You can see in %rcx we have 5 which we moved before the call since we will be repeating our comparison of bytes 5 times (the length of the string). You can also very clearly see we have the string addresses of our strings loaded in %rdi and %rsi. If we show the data of where %rsi and %rdi are pointing to we can see below:
So looks like everything is set up correctly. Now going back to the disassembly if we step through the debugger we first execute CLD which clears the direction flag. Why do we set this up?
When the DF flag is set to 0, string operations increment the index registers (ESI and/or EDI).
Our addresses are in %rdi and %rsi so respectively we will increment as repe (repeat while equal) and we add cmpsb (compare bytes) and we can see the dereference to (%rsi) and (%rdi) so lets step over it a single time:
We have a few things that just happened with executing that single line. We can see on the right side in registers %rcx was decremented by 1 and %rsi and %rdi were incremented by 1 to compare the next bytes. This same process will continually happen until %rcx is decremented to 0 or there is 2 bytes that are not equal. Now once we step through until %rcx is 0 lets have a look and see what has changed:
Look to the left and we can see zf (zflag) is set to 1. The strings are equal. So the jump will not happen and we will clear %rax and return to our program to print equal.
You can see we return back and print equal and exit the program. We don’t need to step through the print_str function, but I will copy it below so you can run through the program yourself and test different outputs. Change the strings to something different and look at what happens when the bytes are not equal, what does the zflag show?
print_str:
# Print a string to STDOUT = 1
# %rdi holds the address of the string
#
# We need to find the length of the string first and then print using
# syscall __NR_write (sys_write)
push %rcx
push %rax
push %rdx
xor %rcx, %rcx
.L_strlen:
movb (%rdi, %rcx), %al
test %al, %al
jz .L_write
inc %rcx
jmp .L_strlen
.L_write:
# At this point %rcx holds the length of the null terminated string
mov %rcx, %rdx
mov %rdi, %rsi
mov $STDOUT, %rdi
mov $__NR_write, %rax
syscall
pop %rdx
pop %rax
pop %rcx
ret
A note about the print_str function is that you don’t have to worry about passing in the length, as the first thing we do is utilize gas’s (base, index) addressing to look for the null byte and keep count of the bytes in %rcx.

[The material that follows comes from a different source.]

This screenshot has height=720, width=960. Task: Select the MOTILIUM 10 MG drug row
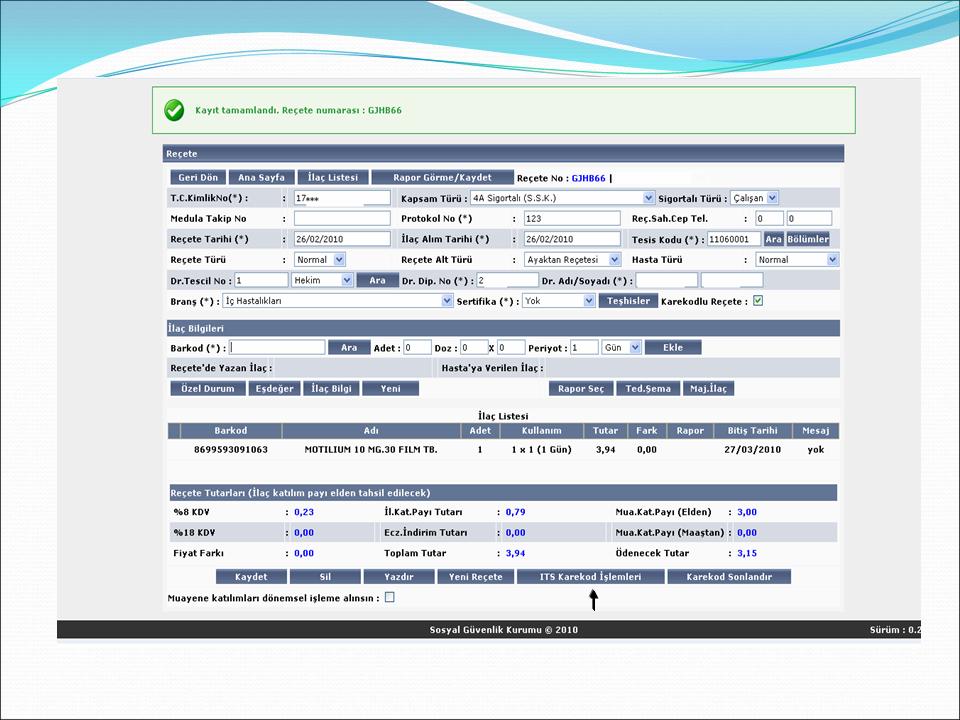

AT&T Syntax: DISP(BASE, INDEX * SCALE)
This is how it works, our base is the address of the string we are printing and the index starts at 0 which is %rcx. So if %rcx is 2 and we are using the world “hello” and we use movb (move byte) we index into “hello” at the first “l” and move that byte into %al and compare it to 0. We do that same process incrementing %rcx through the whole string until %al is 0 and %rcx will have the length of our string. Then we pass %rcx to __NR_write to output the string.